…всю историю с книжкой [Новоселова] тебе неверно изложили… Впервые я узнала об этой книжке, когда неожиданно встретила автора на следующий день после ее конфискации, и он рассказал мне обо всем. Я вижусь с ним два-три раза в год; он автор многих интересных духовных брошюр и пылкий труженик на благо нашей Церкви, против тех сомнительных личностей, кто своей жизнью и учением приносит вред, – вот почему он и написал об этом. Вероятно, зная, что я интересуюсь этими вопросами, он возымел намерение послать мне книжку; но, когда спросил меня, хочу ли я этого, я отказалась. Я поступила так, предвидя именно те резоны, что ты привел в своем письме. Первый раз два года назад я прочла здесь в газетах о…[Елисавета избегает упоминать имя Распутина]. Я была в ужасе – боялась, если узнают, что ты принимал этого человека, на тебя будет брошена черная тень, и когда услышала, что у статьи будет продолжение, то конфиденциально просила автора [очевидно, Новоселова] не печатать его. Теперь в Петербурге все вышло наружу… и стало достоянием свободной прессы; я не могу больше препятствовать людям писать, о чем им хочется. Сейчас везде и всюду пытаются выяснить, кто это и почему об обычном человеке запрещено писать в газетах – ведь, если он пожелает защитить свою честь, он может это сделать с помощью закона и Церкви.

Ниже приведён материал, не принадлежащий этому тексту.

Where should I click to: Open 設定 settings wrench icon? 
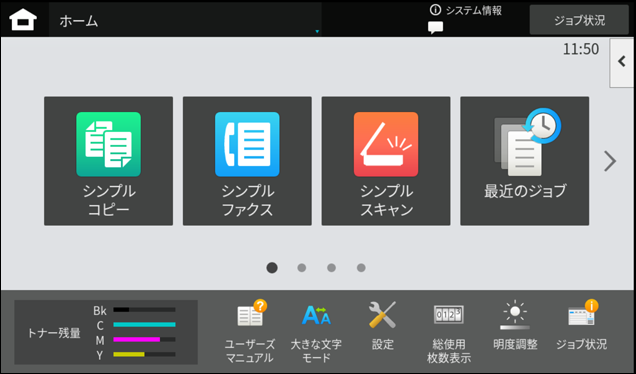[x=382, y=326]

В уме у многих православных людей возникла аналогия с ересью жидовствующих при дворе Ивана III в 1490-е годы. Ересь Распутина, в отличие от ереси, скажем, Л.Н. Толстого, сопровождалась такими практиками – «мистическим распутством», – которые по византийскому праву подлежали бы смертной казни, и тут даже нестяжатели Нила Сорского поддержали бы такой приговор для нераскаянных лидеров ереси. Благодаря в особенности выступлениям Новоселова, а не просто газетной шумихе, тема Распутина стала обсуждаться в таких православных кругах, где могли говорить «со властию» – с настоящей духовной властью старцев-подвижников, а не с той более низкой властью, которую имеют в Церкви архиереи. Одним из таких подвижников, к которому ежегодно ездила Елисавета Феодоровна, был архимандрит Гавриил Зырянов (1844–1915), живший в Елеазаровом монастыре под Псковом. Он переписывался с сестрами Марфо-Мариинской обители и регулярно в нее приезжал.

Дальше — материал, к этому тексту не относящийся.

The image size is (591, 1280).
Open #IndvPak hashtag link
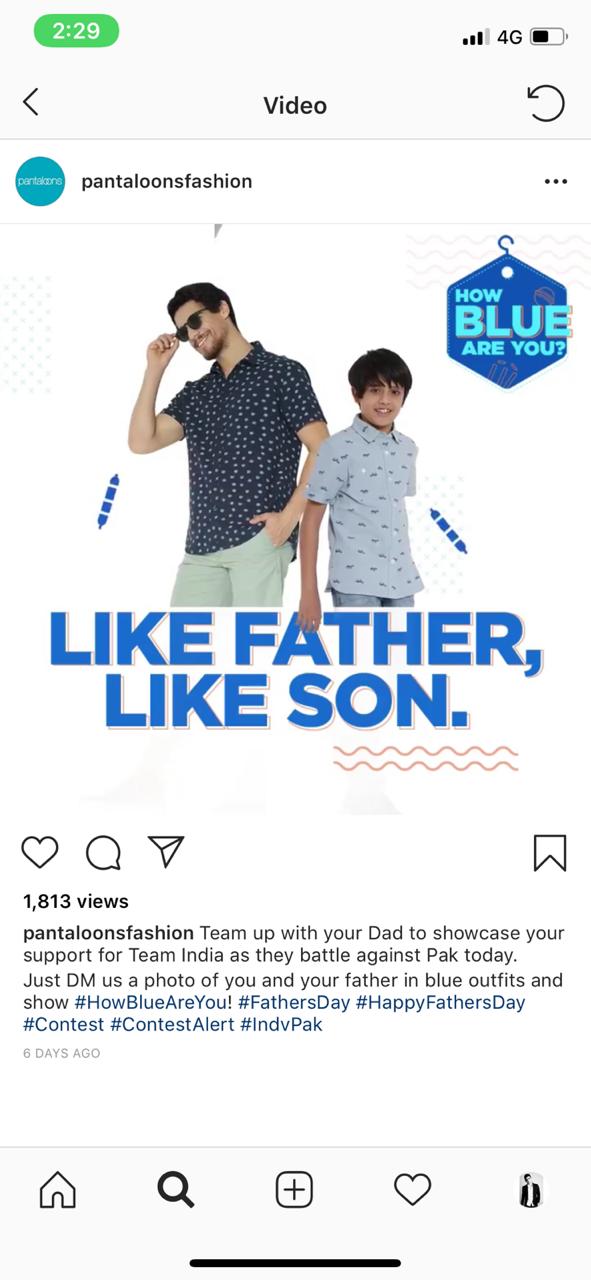[281, 1025]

Агиограф старца Гавриила, епископ Варнава (Беляев) рассказывает от своего имени следующий случай (к сожалению, без точной даты):
...
Прихожу к Алексию-затворнику
[Зосимовой пустыни] , тот в заметном волнении: “Представьте себе, что отец Гавриил [Зырянов] Великой княгине сказал. Она спрашивала его про Распутина ” . – “И что же он сказал?!” – “Убить его – что паука: сорок грехов простится…” “Но какое же мое положение?” – продолжает старец, к которому ездила вся Гатчина, все графини и княгини и весь набожный двор. Великая княгиня спрашивает меня: “А Вы, батюшка, как думаете? Ведь Вы понимаете, что это значит? Понимаете?” Я молчу, даю старцу высказаться до конца. “Я ей отвечаю: нет, я не могу благословить… Что Вы, да разве это можно… Нет, не могу ”.